| Stated goal |
Retype the following material verbatim, line for line.

| Element and text location data |
******************************
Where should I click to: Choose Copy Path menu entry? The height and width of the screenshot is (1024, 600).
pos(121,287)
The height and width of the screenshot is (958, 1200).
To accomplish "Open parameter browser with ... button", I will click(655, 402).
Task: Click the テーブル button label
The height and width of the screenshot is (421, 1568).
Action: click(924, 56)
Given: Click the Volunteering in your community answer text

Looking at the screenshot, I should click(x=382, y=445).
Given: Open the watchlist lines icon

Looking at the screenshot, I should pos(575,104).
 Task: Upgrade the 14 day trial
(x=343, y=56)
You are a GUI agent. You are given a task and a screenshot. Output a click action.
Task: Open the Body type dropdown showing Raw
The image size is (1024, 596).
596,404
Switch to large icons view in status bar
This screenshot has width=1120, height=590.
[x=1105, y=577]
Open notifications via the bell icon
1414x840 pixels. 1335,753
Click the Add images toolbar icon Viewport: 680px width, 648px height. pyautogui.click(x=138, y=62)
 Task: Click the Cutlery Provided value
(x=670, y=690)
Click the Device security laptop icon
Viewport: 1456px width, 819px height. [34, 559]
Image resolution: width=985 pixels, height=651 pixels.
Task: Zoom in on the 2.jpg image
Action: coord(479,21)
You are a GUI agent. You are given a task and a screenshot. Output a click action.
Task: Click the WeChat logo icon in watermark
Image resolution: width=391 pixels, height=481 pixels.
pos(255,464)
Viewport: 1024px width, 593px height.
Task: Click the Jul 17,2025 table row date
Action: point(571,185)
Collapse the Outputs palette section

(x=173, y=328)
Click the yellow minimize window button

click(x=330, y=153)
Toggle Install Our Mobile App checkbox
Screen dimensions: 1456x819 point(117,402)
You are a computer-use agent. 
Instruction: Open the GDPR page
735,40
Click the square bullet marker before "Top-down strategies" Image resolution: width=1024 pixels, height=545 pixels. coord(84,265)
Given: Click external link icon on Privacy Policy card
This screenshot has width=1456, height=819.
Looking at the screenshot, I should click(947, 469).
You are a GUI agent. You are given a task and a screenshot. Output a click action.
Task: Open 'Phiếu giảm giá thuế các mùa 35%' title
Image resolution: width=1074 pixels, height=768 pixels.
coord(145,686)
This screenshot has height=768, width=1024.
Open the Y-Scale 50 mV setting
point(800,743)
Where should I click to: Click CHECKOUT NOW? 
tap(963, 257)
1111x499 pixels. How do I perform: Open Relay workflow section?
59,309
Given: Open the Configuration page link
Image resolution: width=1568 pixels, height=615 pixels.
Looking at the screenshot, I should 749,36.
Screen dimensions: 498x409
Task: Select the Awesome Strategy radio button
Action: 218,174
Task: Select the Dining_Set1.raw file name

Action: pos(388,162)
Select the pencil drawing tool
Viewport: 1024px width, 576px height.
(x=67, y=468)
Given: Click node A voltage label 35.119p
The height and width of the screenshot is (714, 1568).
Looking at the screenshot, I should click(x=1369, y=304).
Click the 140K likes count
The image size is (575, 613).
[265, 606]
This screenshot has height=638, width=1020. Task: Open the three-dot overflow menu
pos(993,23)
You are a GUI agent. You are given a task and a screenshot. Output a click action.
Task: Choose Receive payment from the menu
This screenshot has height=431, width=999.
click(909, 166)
******************************
| The solution |
Where should I click to: Choose Copy Path menu entry? The height and width of the screenshot is (1024, 600).
pos(121,287)
The height and width of the screenshot is (958, 1200).
To accomplish "Open parameter browser with ... button", I will click(655, 402).
Task: Click the テーブル button label
The height and width of the screenshot is (421, 1568).
Action: click(924, 56)
Given: Click the Volunteering in your community answer text

Looking at the screenshot, I should click(x=382, y=445).
Given: Open the watchlist lines icon

Looking at the screenshot, I should pos(575,104).
 Task: Upgrade the 14 day trial
(x=343, y=56)
You are a GUI agent. You are given a task and a screenshot. Output a click action.
Task: Open the Body type dropdown showing Raw
The image size is (1024, 596).
596,404
Switch to large icons view in status bar
This screenshot has width=1120, height=590.
[x=1105, y=577]
Open notifications via the bell icon
1414x840 pixels. 1335,753
Click the Add images toolbar icon Viewport: 680px width, 648px height. pyautogui.click(x=138, y=62)
 Task: Click the Cutlery Provided value
(x=670, y=690)
Click the Device security laptop icon
Viewport: 1456px width, 819px height. [34, 559]
Image resolution: width=985 pixels, height=651 pixels.
Task: Zoom in on the 2.jpg image
Action: coord(479,21)
You are a GUI agent. You are given a task and a screenshot. Output a click action.
Task: Click the WeChat logo icon in watermark
Image resolution: width=391 pixels, height=481 pixels.
pos(255,464)
Viewport: 1024px width, 593px height.
Task: Click the Jul 17,2025 table row date
Action: point(571,185)
Collapse the Outputs palette section

(x=173, y=328)
Click the yellow minimize window button

click(x=330, y=153)
Toggle Install Our Mobile App checkbox
Screen dimensions: 1456x819 point(117,402)
You are a computer-use agent. 
Instruction: Open the GDPR page
735,40
Click the square bullet marker before "Top-down strategies" Image resolution: width=1024 pixels, height=545 pixels. coord(84,265)
Given: Click external link icon on Privacy Policy card
This screenshot has width=1456, height=819.
Looking at the screenshot, I should click(947, 469).
You are a GUI agent. You are given a task and a screenshot. Output a click action.
Task: Open 'Phiếu giảm giá thuế các mùa 35%' title
Image resolution: width=1074 pixels, height=768 pixels.
coord(145,686)
This screenshot has height=768, width=1024.
Open the Y-Scale 50 mV setting
point(800,743)
Where should I click to: Click CHECKOUT NOW? 
tap(963, 257)
1111x499 pixels. How do I perform: Open Relay workflow section?
59,309
Given: Open the Configuration page link
Image resolution: width=1568 pixels, height=615 pixels.
Looking at the screenshot, I should 749,36.
Screen dimensions: 498x409
Task: Select the Awesome Strategy radio button
Action: 218,174
Task: Select the Dining_Set1.raw file name

Action: pos(388,162)
Select the pencil drawing tool
Viewport: 1024px width, 576px height.
(x=67, y=468)
Given: Click node A voltage label 35.119p
The height and width of the screenshot is (714, 1568).
Looking at the screenshot, I should click(x=1369, y=304).
Click the 140K likes count
The image size is (575, 613).
[265, 606]
This screenshot has height=638, width=1020. Task: Open the three-dot overflow menu
pos(993,23)
You are a GUI agent. You are given a task and a screenshot. Output a click action.
Task: Choose Receive payment from the menu
This screenshot has height=431, width=999.
click(909, 166)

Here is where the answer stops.